▶ _Exercise objective_
Could you output each line below precisely as it stands, without the images?

[Stored data]
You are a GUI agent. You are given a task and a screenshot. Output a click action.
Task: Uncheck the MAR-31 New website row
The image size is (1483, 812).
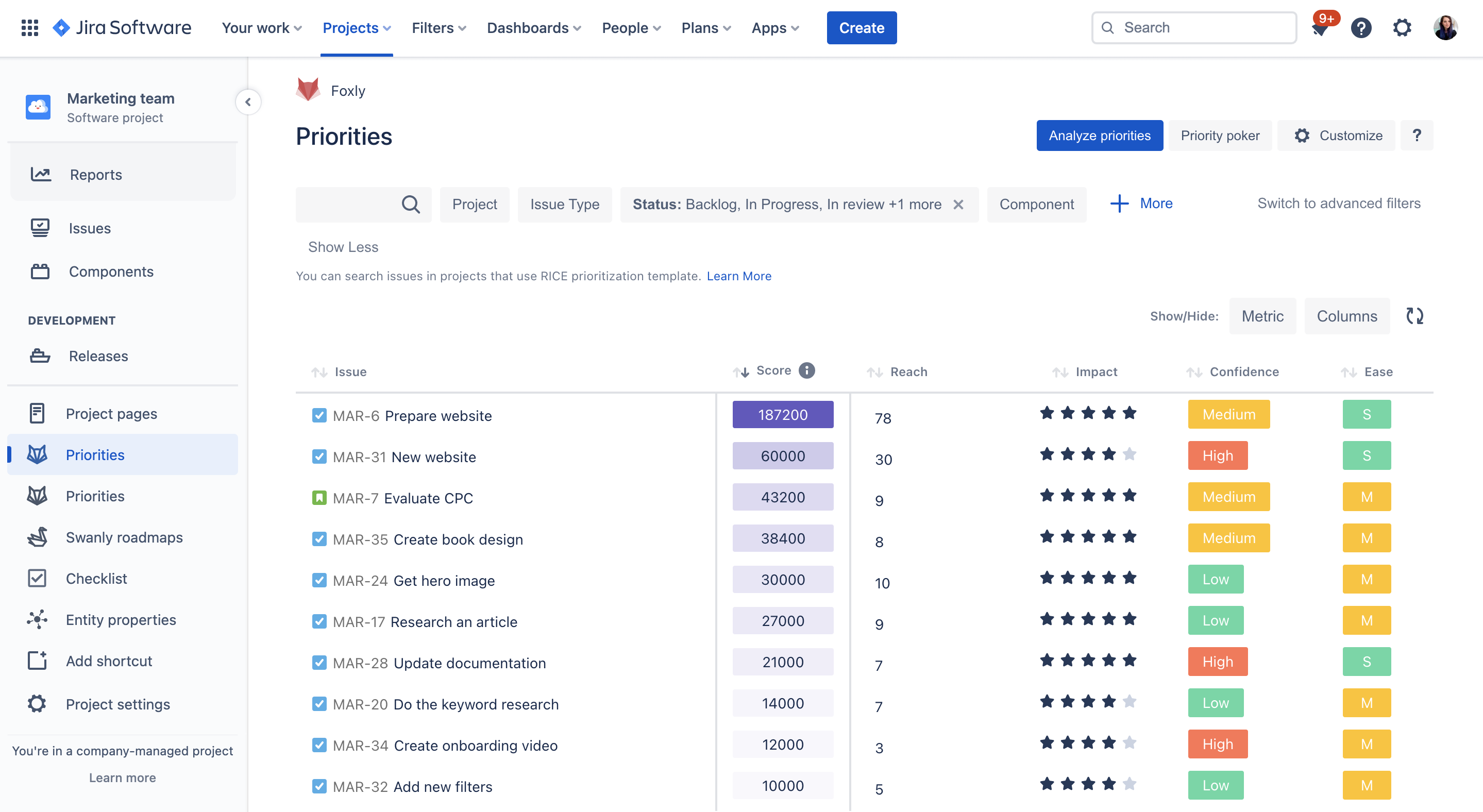pyautogui.click(x=319, y=456)
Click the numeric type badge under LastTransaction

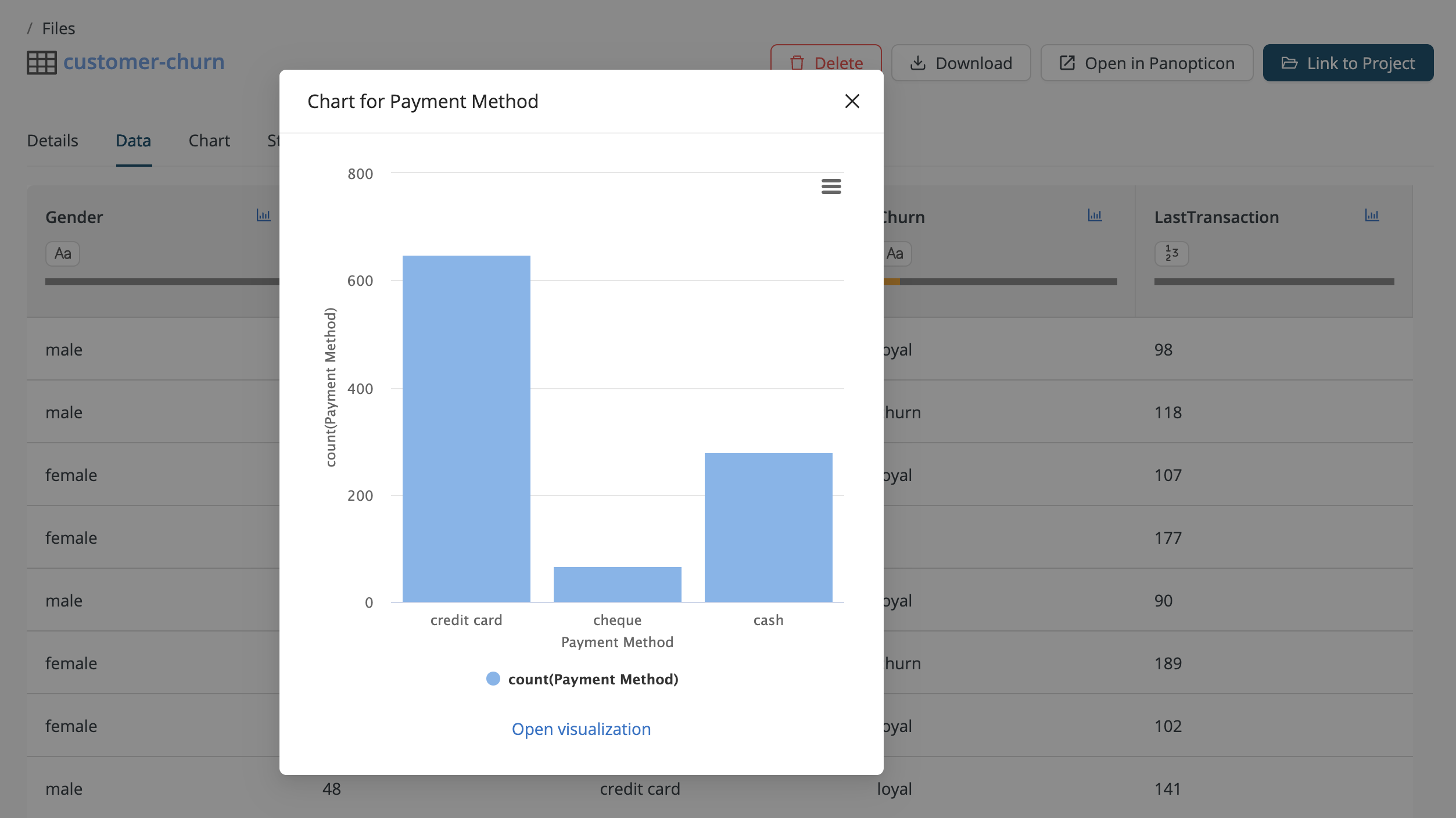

▶ _Completed task_
You are a GUI agent. You are given a task and a screenshot. Output a click action.
Task: Uncheck the MAR-31 New website row
The image size is (1483, 812).
pyautogui.click(x=319, y=456)
Click the numeric type badge under LastTransaction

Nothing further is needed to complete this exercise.